No novo filme de Mário Barroso que acaba de chegar às salas Maria de Medeiros é, numa história que remonta à segunda década do século XX, Maria Adelaide Coelho da Cunha. A mulher que herdou do seu pai o Diário de Notícias, que o próprio fundou em 1864, e que o perdeu para Alfredo da Cunha, poeta e diretor do jornal, marido que, despeitado pela fuga de Maria Adelaide com o seu ex-motorista, a internou num hospital psiquiátrico.

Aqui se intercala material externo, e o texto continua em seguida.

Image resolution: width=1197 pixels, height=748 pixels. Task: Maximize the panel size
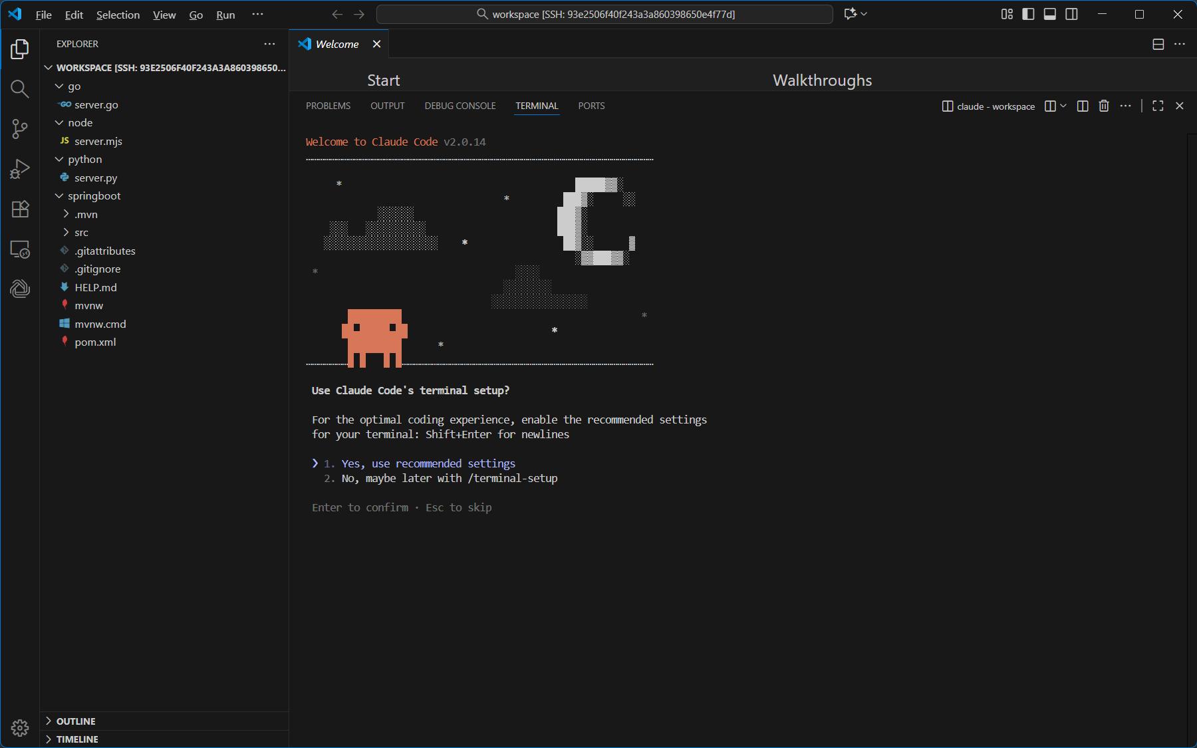click(1158, 106)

Uma fortuna e um jornal: o DN
Nascida a 3 de outubro de 1869 filha de Eduardo Coelho, cofundador do Diário de Notícias, e sua herdeira, Maria Adelaide, interpretada por Maria de Medeiros, casou-se com Alfredo da Cunha (Marcello Urgeghe), que sucedeu o sogro na liderança do jornal. Seria Alfredo da Cunha, além de jornalista, poeta, que acabaria por vender o jornal, que deixou aí de estar nas mãos da família. Se essa venda entrou ou não para as contas do internamento de Maria Adelaide não se sabe – mas Mário Barroso quis deixá-la em aberto.
Maria Adelaide
A história de Maria Adelaide ouviu-a pela primeira vez Mário Barroso ainda em criança. “Através de um tio coronel, o coronel Pereira Coelho que era na altura, no final dos anos 50, subdiretor do Diário de Notícias. Era um tio muito improvável porque na nossa família não havia muita gente próxima do regime”. Contou-lhe a história da proprietária do DN, que na altura “não teve grande significado”, conta ao i. Em 2014, quando o produtor Paulo Branco o desafiou a pensar num novo filme, Mário Barroso, que se tinha voltado a cruzar com a história, decidiu escreveu uma sinopse em que a ficcionava.

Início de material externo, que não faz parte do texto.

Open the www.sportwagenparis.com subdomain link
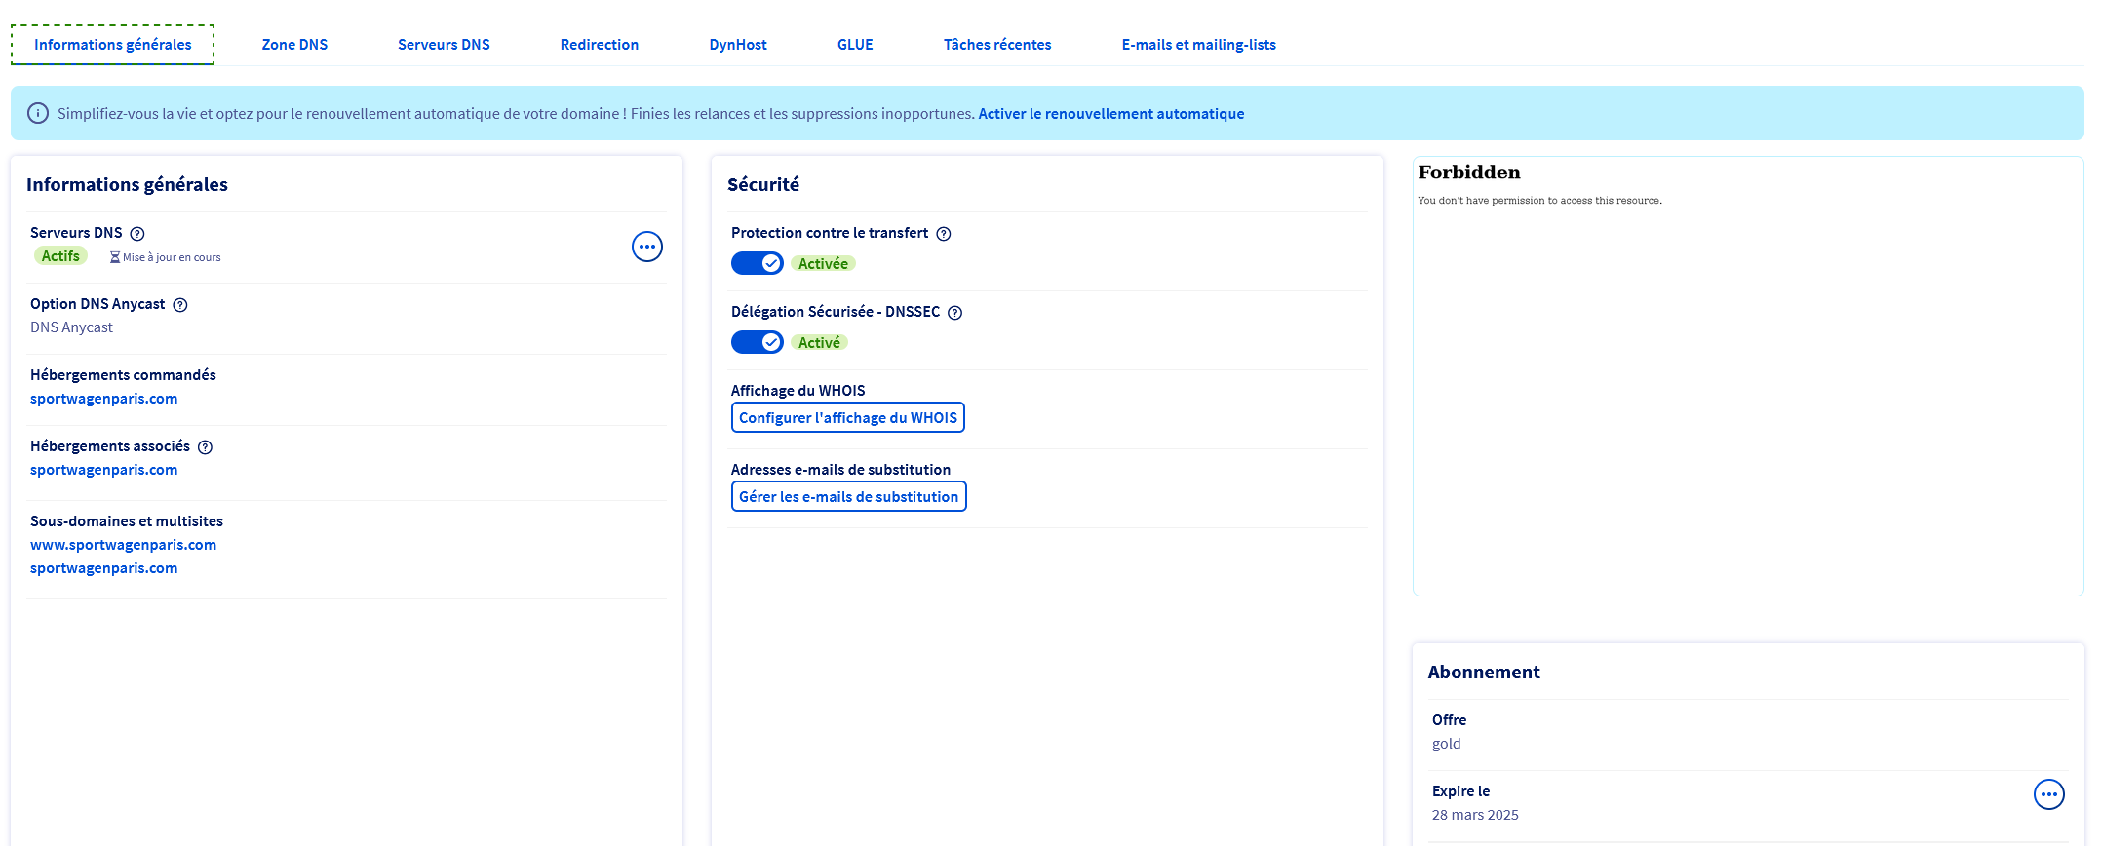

A família, o palácio e as festas
Para contar a história de Maria Adelaide, Mário Barroso não seguiu os cânones do que seria um biopic tradicional. E admite tê-la ficcionado livremente, a partir dos factos amplamente conhecidos. Foi direto ao ano de 1918, com a crise social e política que atravessava o país e a pandemia da gripe espanhola como pano de fundo. A este retrato da alta sociedade lisboeta da época não faltam as emblemáticas festas que a família dava no Palácio de São Vicente, na Graça, onde vivia.

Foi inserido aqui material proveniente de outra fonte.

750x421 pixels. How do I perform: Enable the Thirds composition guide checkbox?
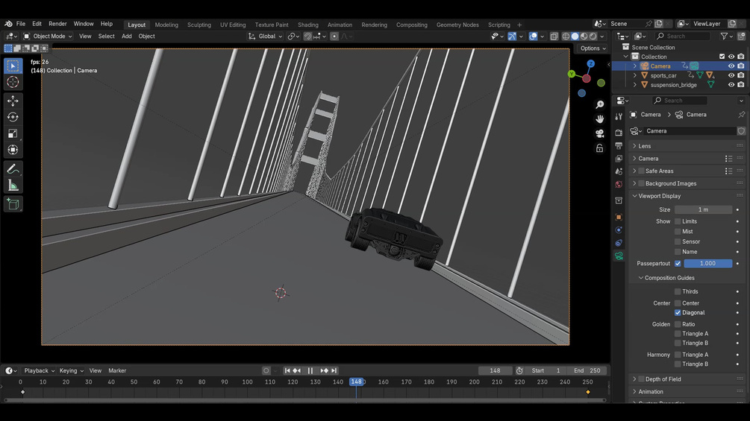(x=678, y=291)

A fuga com Manuel, o motorista
Na ficção de Mário Barroso, terá sido uma questão de vingança a mover Maria Adelaide na decisão de fuga com Manuel (João Pedro Mamede), o ex-motorista do marido, 26 anos mais novo – Alfredo da Cunha tem também ele uma amante ficcionada, Sophia (Júlia Palha). Já a história que ficou no imaginário popular é outra: a de um grande amor.
Um anúncio
Perante o desaparecimento de Maria Adelaide, Alfredo da Cunha colocou um anúncio na primeira página do DN, em que nunca identificava a mulher, que ao ver o anúncio lhe respondeu com uma carta, citada em Ordem Moral:“Estou viva mas em condições que me considero morta para todos os efeitos e como tal preferível é que me considerem assim”.
“Doida Não!”
Depois de com a ajuda de um advogado contratado por Manuel ter sido libertada do hospital, Maria Adelaide publicou um livro a partir do diário que escreveu durante o internamento: “Doida Não!”, editado em 1920, em que expunha a violência e perseguição a que tinha sido sujeita “pelo simples crime de amar”.
O internamento forçado
Maria Adelaide dava pelo nome de Maria Romana quando, levando uma vida simples, foi descoberta pela família, acompanhada da polícia, numa hospedaria de Santa Comba Dão, ao fim de dez dias. Dali, Maria Adelaide seguiria para o hospital psiquiátrico Conde Ferreira, no Porto, onde foi internada. Manuel ajudou-a a fugir, mas voltaram a ser capturados. Ela regressou ao hospital, ele foi preso, acusado de rapto e violação.
Um conluio?
É de julho de 1919 o relatório em que Júlio de Matos, Egas Moniz e Sobral Cid lhe diagnosticam a “loucura lúcida” que justificará o seu internamento e interdição. Mário Barroso lembra que a atuação dos conceituados médicos corresponderia à visão que a medicina tinha da mulher à época. Na biografia “Doida Não e Não” (2018), Manuela Gonzaga aponta para documentos que provam que o diagnóstico foi comprado por Alfredo da Cunha.